Following the closure of the SLAC (Stanford Linear Accelerator) PEP-II and Chicago Fermilab (Fermi National Accelerator Laboratory) Tevatron accelerators - resulting in the confluence of many American physicists towards the LHC accelerator at CERN - the US has redefined its particle physics research strategy. The research programme, scheduled until 2024, is included in the P5 (Particle Physics Project Prioritization Panel) Report and envisages the assignment of high priority to neutrino physics and re-launch of the Fermilab in Chicago, home of the most intense neutrino beam in the world. With the Sanford Underground Research Facility, in South Dakota, Fermilab is one of the two infrastructures on which the LNBF (Long Baseline Neutrino Facility)/DUNE project is based and whose overall character is well represented by the number of countries, 27, involved in its design. The giant underground LNBF laboratory will be built to house DUNE, the world's largest experiment with international governance to study the properties of neutrinos.

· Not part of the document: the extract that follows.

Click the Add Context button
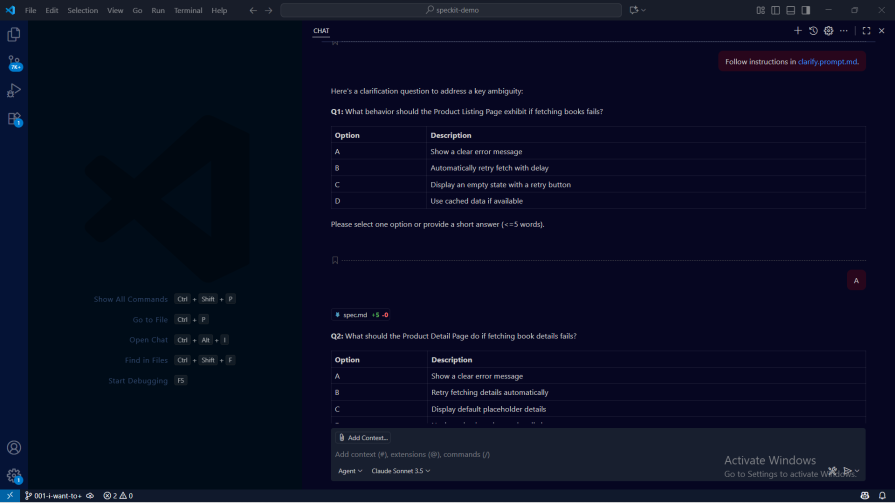Screen dimensions: 895x503 [363, 438]

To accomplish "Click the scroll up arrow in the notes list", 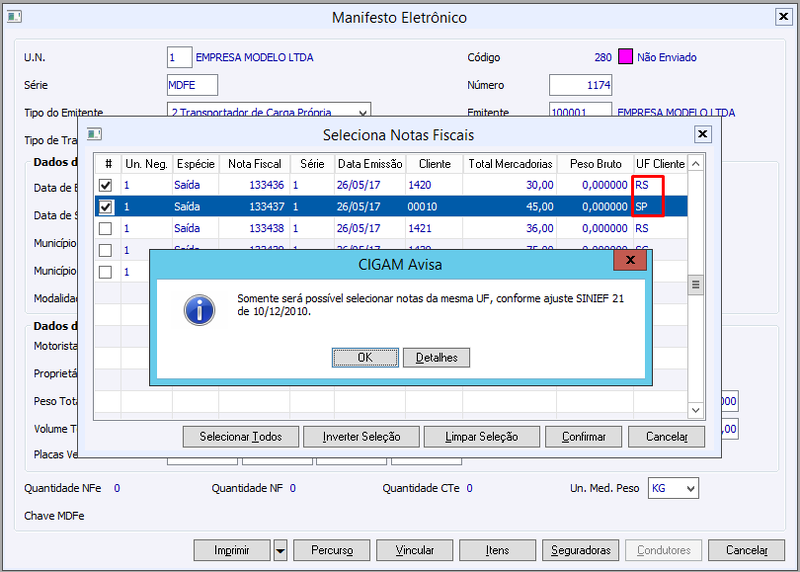I will [695, 164].
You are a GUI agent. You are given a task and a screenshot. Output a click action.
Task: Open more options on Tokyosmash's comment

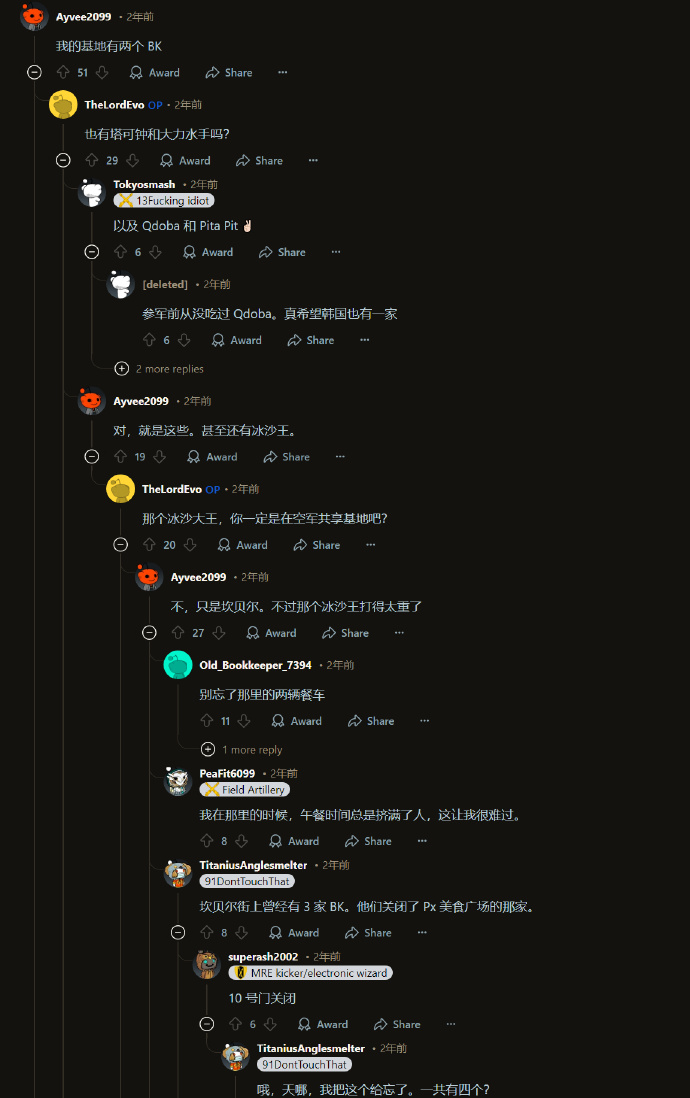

Presented for the first time in January 2014 to the Fermilab Committee by the then director of research at CERN, Sergio Bertolucci, LNBF/DUNE envisages laying the foundation stone by 2017 and the start of experimentation in 2024. In 2015 Italy, represented by INFN, through the Ministry of Education, Universities and Research, signed a technical cooperation agreement with the DOE for research at Fermilab. Bertolucci is currently coordinating the Italian physicists, belonging to INFN, engaged with DUNE in neutrino research.

 

What is the basis for this ambitious global neutrino programme?

The main point of contact between the American P5 Report and the global strategy for particle physics is the recognition that particle physics is currently the most globalised field of science in existence. ...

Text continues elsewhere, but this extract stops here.